Brasília, DF- O plenário da Câmara dos Deputados aprovou, por 352 votos a 60, o projeto de Lei de Biossegurança. O texto final, no entanto, até as 21h40 ainda dependia da votação de quatro destaques apresentados pelo PT. O primeiro pretende retirar do texto as células-tronco embrionárias para fins de pesquisa. Outro, retira parte do poder deliberativo da CTNBio sobre a questão dos transgênicos. O terceiro também modifica a qualificação do quórum da CTNBio para deliberação sobre transgênicos, e o último também quer retirar o poder final da CTNBio sobre o plantio de transgênicos no país. Os defensores do projeto teriam que reunir 257 votos favoráveis ao texto já aprovado, para que as mudanças não sejam efetivadas.
O presidente da Câmara, deputado Severino Cavalcanti (PP-PE), cumpriu o que prometeu: colocou a matéria em votação, mas preferiu se ausentar do plenário para não votar contra ou a favor. Todos os partidos, à exceção do Prona, encaminharam a votação favorável à matéria. Embora o presidente do Prona, Enéas Carneiro (SP), tenha sido o único a subir na tribuna para anunciar que votaria contra a matéria, outros 59 deputados também se mostraram contra a Lei de Biossegurança.
Antes da votação, os deputados aprovaram a Medida Provisória 226, que cria o Programa Nacional de Microcrédito Produtivo Orientado.

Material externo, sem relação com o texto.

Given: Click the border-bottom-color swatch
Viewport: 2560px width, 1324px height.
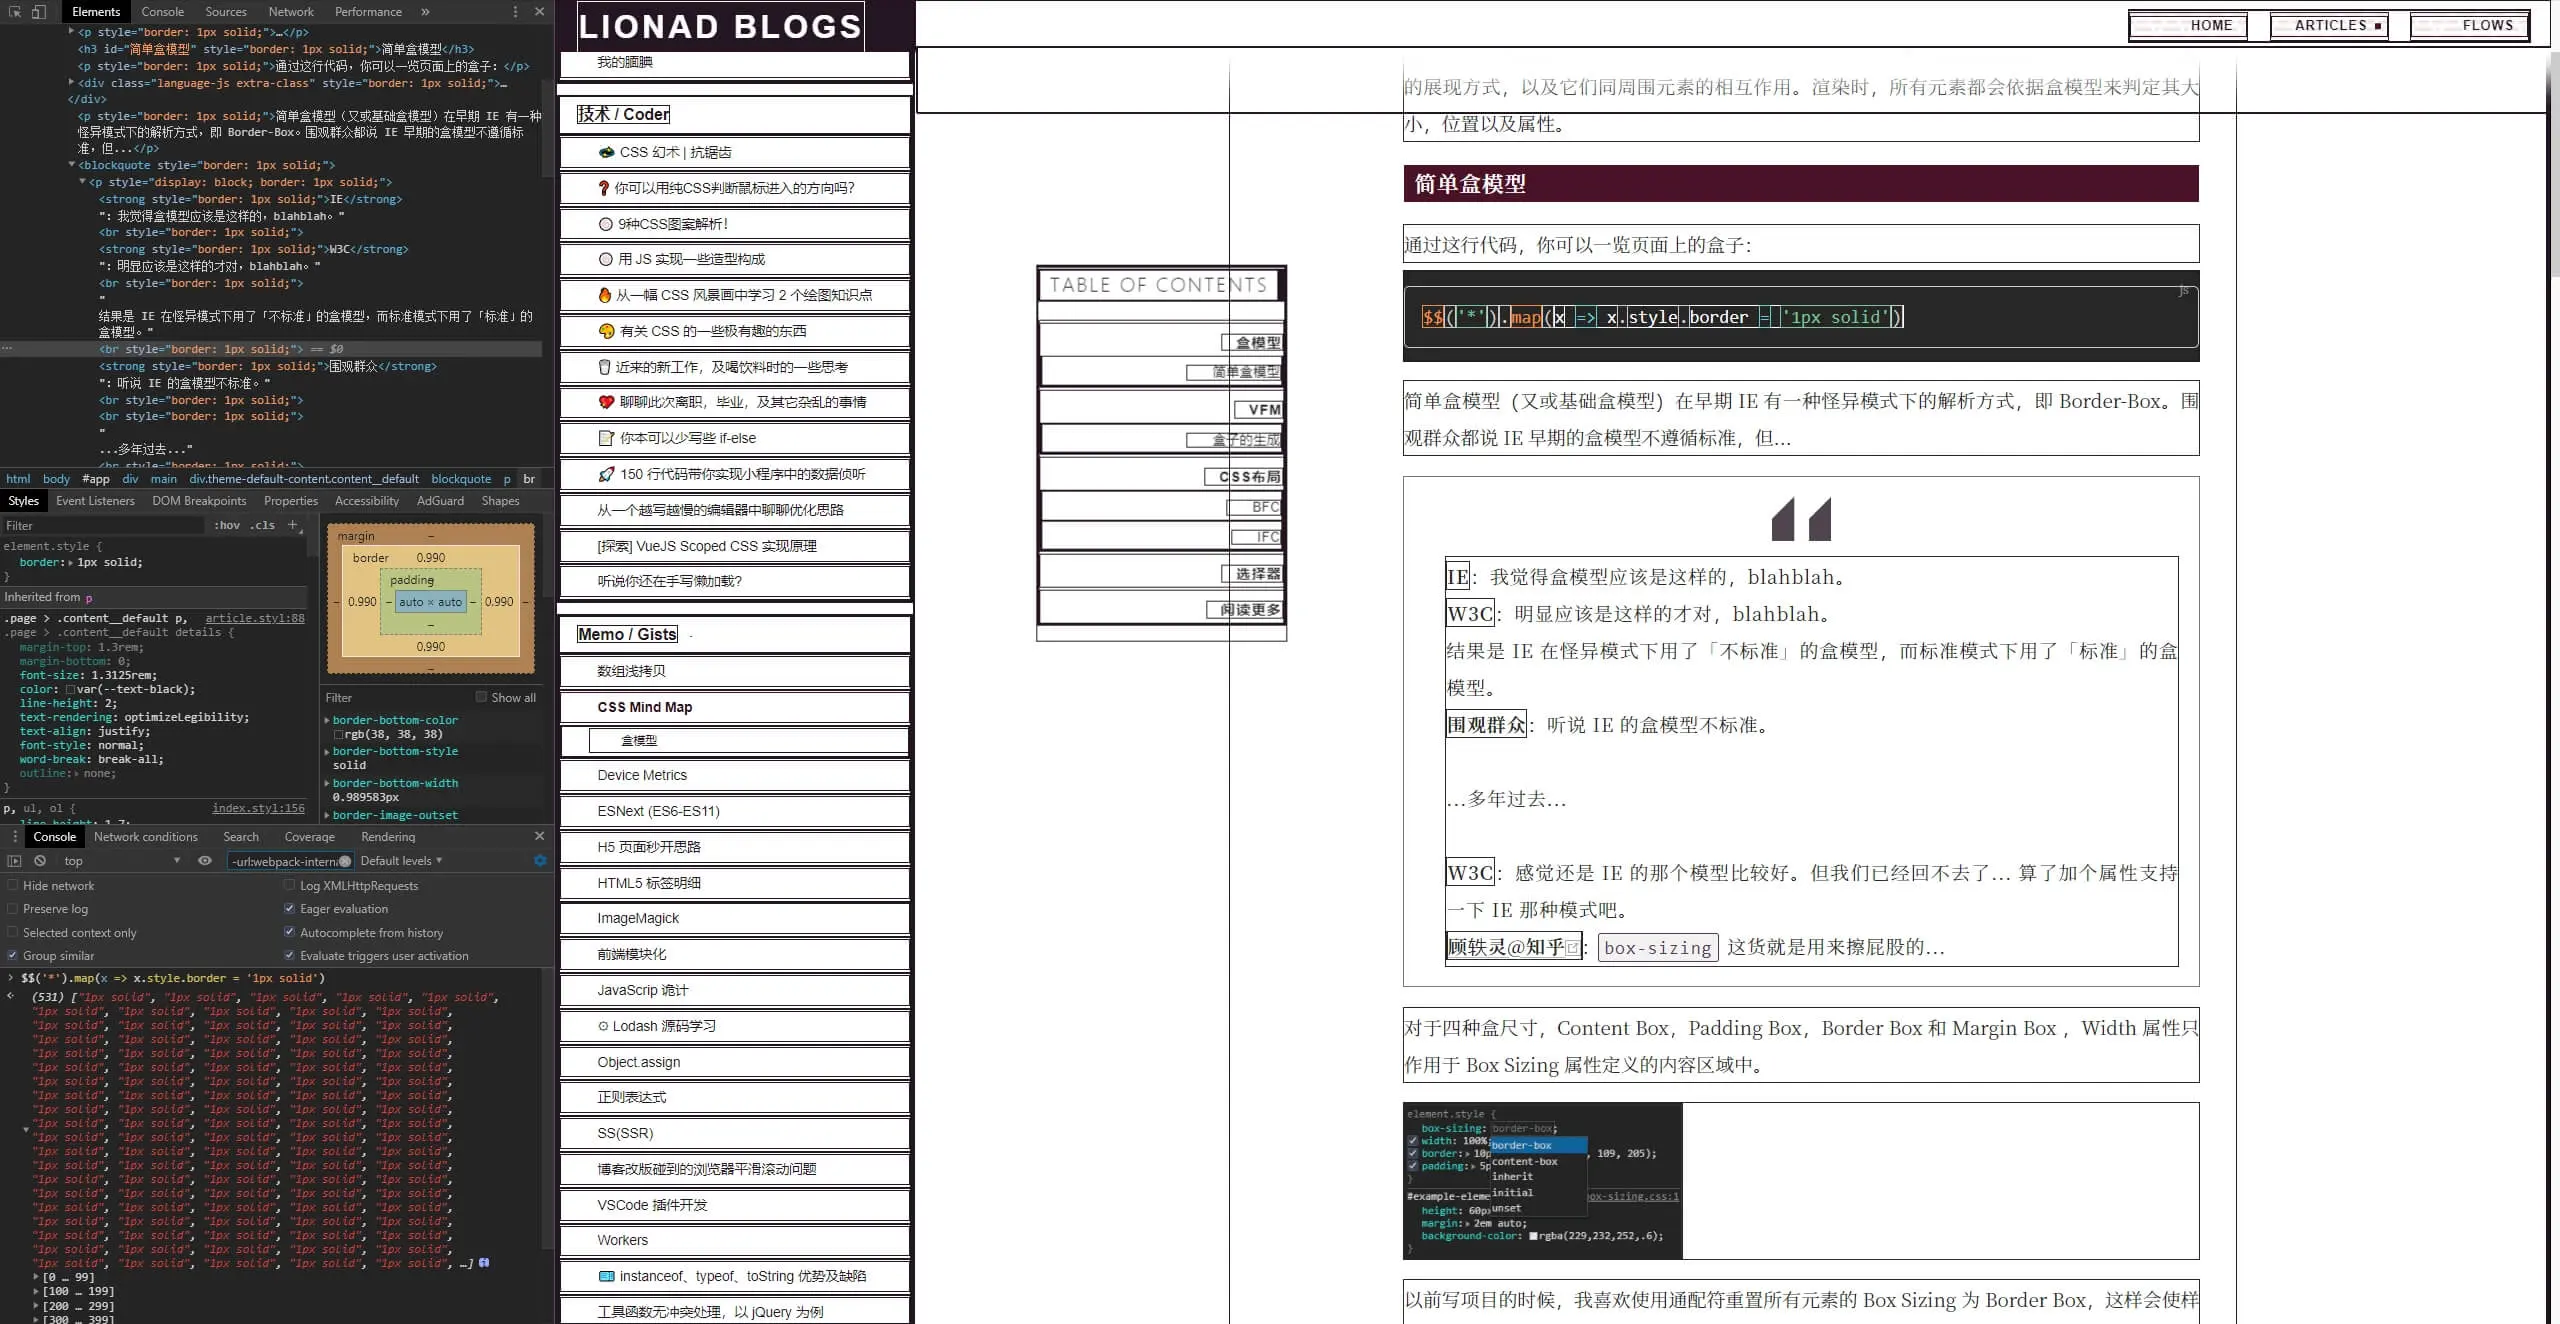Looking at the screenshot, I should pyautogui.click(x=338, y=734).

A MP estava trancando a pauta de votações de Câmara, e a sua aprovação abriu caminho para a votação da Lei de Biossegurança. A medida provisória segue agora para votação no Senado Federal.
Severino Cavalcanti reuniu-se ontem com os ministros da Ciência e Tecnologia, Eduardo Campos, e da Agricultura, Roberto Rodrigues, para discutir a votação do projeto de lei. Cavalcanti também recebeu representantes do Movimento em Prol da Vida (Movitae), o médico Drauzio Varella e a cientista Mayana Zatz, todos favoráveis às pesquisas com células-tronco embrionárias.
Ontem, a deputada estadual de Pernambuco Ana Cavalcanti (PP), filha do presidente da Câmara, fez um apelo para que o pai não dificultasse a aprovação das pesquisas. ''Como religiosos que somos, eu disse ao meu pai que era importante aprovar a biossegurança para salvar vidas. Eu disse que só voltaria a Pernambuco depois de ver o projeto aprovado'', afirmou a deputada.
Ana Cavalcanti disse que, depois da votação, vai pedir desculpas ao Vaticano por ter apoiado a utlização de células embrionárias para fins terapêuticos. A Igreja Católica é contrária às pesquisas por considerar que os embriões são vidas que não podem ser descartadas. Ana Cavalcanti afirmou ainda que, por ser terapeuta há mais de 20 anos, tem acompanhado o drama vivido por pais e mães de crianças que sofrem com doenças degenerativas. A deputada não revelou se Severino Cavalcanti votará favoravelmente ao projeto de lei, mas disse que ''ele ficou sensibilizado''.